A Dictionary of Greek and Roman biography and mythology

Smith, William

A Dictionary of Greek and Roman biography and mythology. William Smith, LLD, ed. 1890

6. CERULARIUS, was chosen patriarch of Constantinople in 1043, and made himself notorious in ecclesiastical history by his violent attacks upon the Latin church. He caused so much scandal that pope Leo IX. sent Cardinals Humbert and Frederic with Peter, archbishop of Amalfi, to Constantinople in order to persuade Cerularius to a more moderate conduct. Their efforts were not only unsuccessful, but they were treated with such abuse that Humbert excommunicated the virulent patriarch.

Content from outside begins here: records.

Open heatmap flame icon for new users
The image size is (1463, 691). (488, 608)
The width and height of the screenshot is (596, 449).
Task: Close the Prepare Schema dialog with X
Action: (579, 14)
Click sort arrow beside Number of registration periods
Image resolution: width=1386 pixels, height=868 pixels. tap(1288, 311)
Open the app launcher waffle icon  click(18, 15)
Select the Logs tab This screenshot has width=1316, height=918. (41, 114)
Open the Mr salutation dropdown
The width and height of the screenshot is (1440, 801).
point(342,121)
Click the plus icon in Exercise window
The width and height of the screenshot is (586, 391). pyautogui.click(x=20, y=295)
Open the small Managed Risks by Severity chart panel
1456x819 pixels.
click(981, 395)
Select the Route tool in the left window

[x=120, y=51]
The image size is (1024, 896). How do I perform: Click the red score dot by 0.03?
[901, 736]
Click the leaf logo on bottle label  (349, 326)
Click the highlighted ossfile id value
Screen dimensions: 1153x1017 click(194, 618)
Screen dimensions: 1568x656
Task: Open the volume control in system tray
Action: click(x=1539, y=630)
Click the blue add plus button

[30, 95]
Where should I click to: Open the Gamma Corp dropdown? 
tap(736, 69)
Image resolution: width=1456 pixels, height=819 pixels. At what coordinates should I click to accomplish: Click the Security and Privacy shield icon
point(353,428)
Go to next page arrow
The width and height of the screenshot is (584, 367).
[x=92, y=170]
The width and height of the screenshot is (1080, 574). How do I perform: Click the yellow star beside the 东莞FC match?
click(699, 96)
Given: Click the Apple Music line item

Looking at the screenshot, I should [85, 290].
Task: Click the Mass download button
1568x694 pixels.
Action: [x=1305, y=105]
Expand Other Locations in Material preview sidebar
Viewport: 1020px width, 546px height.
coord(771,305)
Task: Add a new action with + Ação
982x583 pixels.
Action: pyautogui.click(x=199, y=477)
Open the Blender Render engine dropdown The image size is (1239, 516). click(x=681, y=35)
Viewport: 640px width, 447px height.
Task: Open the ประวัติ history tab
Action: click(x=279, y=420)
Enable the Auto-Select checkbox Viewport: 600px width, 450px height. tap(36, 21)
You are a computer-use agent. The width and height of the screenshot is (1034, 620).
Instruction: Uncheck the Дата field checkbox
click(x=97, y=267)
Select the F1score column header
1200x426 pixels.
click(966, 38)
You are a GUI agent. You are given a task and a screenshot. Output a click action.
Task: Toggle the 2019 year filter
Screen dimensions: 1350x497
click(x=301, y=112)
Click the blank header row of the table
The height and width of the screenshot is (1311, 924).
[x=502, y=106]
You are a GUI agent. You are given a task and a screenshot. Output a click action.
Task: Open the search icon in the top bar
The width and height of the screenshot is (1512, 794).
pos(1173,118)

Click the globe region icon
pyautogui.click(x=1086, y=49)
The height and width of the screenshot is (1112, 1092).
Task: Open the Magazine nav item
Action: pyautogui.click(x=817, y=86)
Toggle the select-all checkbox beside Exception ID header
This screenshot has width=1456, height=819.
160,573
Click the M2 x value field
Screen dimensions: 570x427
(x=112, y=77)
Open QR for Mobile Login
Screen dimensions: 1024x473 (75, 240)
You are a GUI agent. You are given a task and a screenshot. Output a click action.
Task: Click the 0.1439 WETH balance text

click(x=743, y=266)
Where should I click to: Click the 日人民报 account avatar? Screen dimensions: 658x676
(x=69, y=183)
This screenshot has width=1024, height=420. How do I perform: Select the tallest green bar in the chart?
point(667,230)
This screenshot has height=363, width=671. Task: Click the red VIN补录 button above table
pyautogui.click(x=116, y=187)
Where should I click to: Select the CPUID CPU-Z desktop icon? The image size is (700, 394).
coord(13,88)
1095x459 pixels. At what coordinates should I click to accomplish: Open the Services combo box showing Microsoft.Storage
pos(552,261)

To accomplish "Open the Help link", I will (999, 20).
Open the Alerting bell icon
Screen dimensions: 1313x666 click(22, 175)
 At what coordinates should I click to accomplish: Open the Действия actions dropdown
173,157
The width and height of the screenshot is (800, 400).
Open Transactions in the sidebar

Cerularius in his turn excommunicated the three legates, and he caused the name of Pope Leo IX. to be erased from the diptychs. In 1057 he prevailed upon the emperor Michael Stratioticus to yield to his successful rival, Isaac Comnenus, whose interest he took care of for some time. Differences, however, soon broke out between them; and when he was once quarrelling with Isaac about the respective authority of the church and the state, he impudently cried out, "I have given you the crown, and I know how to take it from you again." Banishment was his due reward, and Isaac was about to remove him from his see when death removed him from the earth (1058).